Exercise instructions:
[a] How would you render this sentence from the figure caption on supra-NCs in Spanish: "MWNTs and SWNTs are interconnected by the QHB motifs, as schematically shown in (d) and (g), forming microballs and a layered structure, respectively."
[b] Could you output every line of the dataset rows below as a Markdown table with the columns "Line No." and "Text", numbering each line and leaving out blank ones?

Figure 3: Electrical and structural characteristics of supra-NCs.
figure 3

(a) Electrical conductivities of films fabricated via bar coating of a colloidal NC suspension stabilized by QHB networks along with previously reported values for a super-long SWNT/ionic liquid (IL)/fluorinated rubber (FR) hybrid film3 for comparison. (b,c) Raman spectra of supra-MWNTs, supra-SWNT film and supra-SWNT/TiO2 hybrid film (with λEX=633 nm) (b), and supra-RGO film (with λEX=532 nm) (c). FESEM micrographs of the surfaces or cross-sections of the printed films, prepared with (d) supra-MWNTs (scale bar, 5 μm), (e) long supra-MWNTs (scale bar, 10 μm), (f) long supra-MWNTs/Ag NWs (95/5 v/v) (scale bar, 1 μm), (g) supra-SWNTs (scale bar, 1 μm), (h) supra-SWNTs/polyacrylonitrile (PAN) (70/30 w/w) (scale bar, 500 nm), (i) supra-SWNT/TiO2 sol (1/1 w/w) (scale bar, 500 nm), (j) supra-RGO (scale bar, 5 μm) and (k) supra-SWNT/RGO (1/1 w/w) (scale bar, 1 μm). MWNTs and SWNTs are interconnected by the QHB motifs, as schematically shown in (d) and (g), forming microballs and a layered structure, respectively.

[Records in a dataset]
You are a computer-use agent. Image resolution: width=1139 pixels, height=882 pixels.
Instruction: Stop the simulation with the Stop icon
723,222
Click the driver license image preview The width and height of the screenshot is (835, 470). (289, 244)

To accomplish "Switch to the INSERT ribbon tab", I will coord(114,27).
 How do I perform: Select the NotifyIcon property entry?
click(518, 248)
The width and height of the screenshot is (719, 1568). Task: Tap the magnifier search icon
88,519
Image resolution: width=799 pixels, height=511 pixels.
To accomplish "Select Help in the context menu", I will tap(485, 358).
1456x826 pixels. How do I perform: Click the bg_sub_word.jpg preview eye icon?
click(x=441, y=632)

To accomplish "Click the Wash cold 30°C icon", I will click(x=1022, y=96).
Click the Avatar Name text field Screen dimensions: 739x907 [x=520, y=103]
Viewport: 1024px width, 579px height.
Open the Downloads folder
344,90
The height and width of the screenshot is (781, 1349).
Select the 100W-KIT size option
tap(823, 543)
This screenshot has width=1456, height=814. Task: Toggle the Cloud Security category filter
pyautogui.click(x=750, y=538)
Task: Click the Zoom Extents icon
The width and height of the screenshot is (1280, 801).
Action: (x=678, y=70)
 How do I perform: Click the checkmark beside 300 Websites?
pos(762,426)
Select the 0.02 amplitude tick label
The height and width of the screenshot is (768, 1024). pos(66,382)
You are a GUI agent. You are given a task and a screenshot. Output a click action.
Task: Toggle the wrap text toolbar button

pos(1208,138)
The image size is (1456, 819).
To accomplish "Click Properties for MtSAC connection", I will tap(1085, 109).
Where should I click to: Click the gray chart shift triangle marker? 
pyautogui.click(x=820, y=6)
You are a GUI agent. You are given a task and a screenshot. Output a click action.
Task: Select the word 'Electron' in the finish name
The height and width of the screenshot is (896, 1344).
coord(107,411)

Outputs in order:
[a] Los MWNT y los SWNT están interconectados mediante los motivos QHB, como se muestra esquemáticamente en (d) y (g), y forman microesferas y una estructura en capas, respectivamente.

[b]
| Line No. | Text |
|---|---|
| 1 | You are a computer-use agent. Image resolution: width=1139 pixels, height=882 pixels. |
| 2 | Instruction: Stop the simulation with the Stop icon |
| 3 | 723,222 |
| 4 | Click the driver license image preview The width and height of the screenshot is (835, 470). (289, 244) |
| 5 | To accomplish "Switch to the INSERT ribbon tab", I will coord(114,27). |
| 6 |  How do I perform: Select the NotifyIcon property entry? |
| 7 | click(518, 248) |
| 8 | The width and height of the screenshot is (719, 1568). Task: Tap the magnifier search icon |
| 9 | 88,519 |
| 10 | Image resolution: width=799 pixels, height=511 pixels. |
| 11 | To accomplish "Select Help in the context menu", I will tap(485, 358). |
| 12 | 1456x826 pixels. How do I perform: Click the bg_sub_word.jpg preview eye icon? |
| 13 | click(x=441, y=632) |
| 14 | To accomplish "Click the Wash cold 30°C icon", I will click(x=1022, y=96). |
| 15 | Click the Avatar Name text field Screen dimensions: 739x907 [x=520, y=103] |
| 16 | Viewport: 1024px width, 579px height. |
| 17 | Open the Downloads folder |
| 18 | 344,90 |
| 19 | The height and width of the screenshot is (781, 1349). |
| 20 | Select the 100W-KIT size option |
| 21 | tap(823, 543) |
| 22 | This screenshot has width=1456, height=814. Task: Toggle the Cloud Security category filter |
| 23 | pyautogui.click(x=750, y=538) |
| 24 | Task: Click the Zoom Extents icon |
| 25 | The width and height of the screenshot is (1280, 801). |
| 26 | Action: (x=678, y=70) |
| 27 |  How do I perform: Click the checkmark beside 300 Websites? |
| 28 | pos(762,426) |
| 29 | Select the 0.02 amplitude tick label |
| 30 | The height and width of the screenshot is (768, 1024). pos(66,382) |
| 31 | You are a GUI agent. You are given a task and a screenshot. Output a click action. |
| 32 | Task: Toggle the wrap text toolbar button |
| 33 | pos(1208,138) |
| 34 | The image size is (1456, 819). |
| 35 | To accomplish "Click Properties for MtSAC connection", I will tap(1085, 109). |
| 36 | Where should I click to: Click the gray chart shift triangle marker?  |
| 37 | pyautogui.click(x=820, y=6) |
| 38 | You are a GUI agent. You are given a task and a screenshot. Output a click action. |
| 39 | Task: Select the word 'Electron' in the finish name |
| 40 | The height and width of the screenshot is (896, 1344). |
| 41 | coord(107,411) |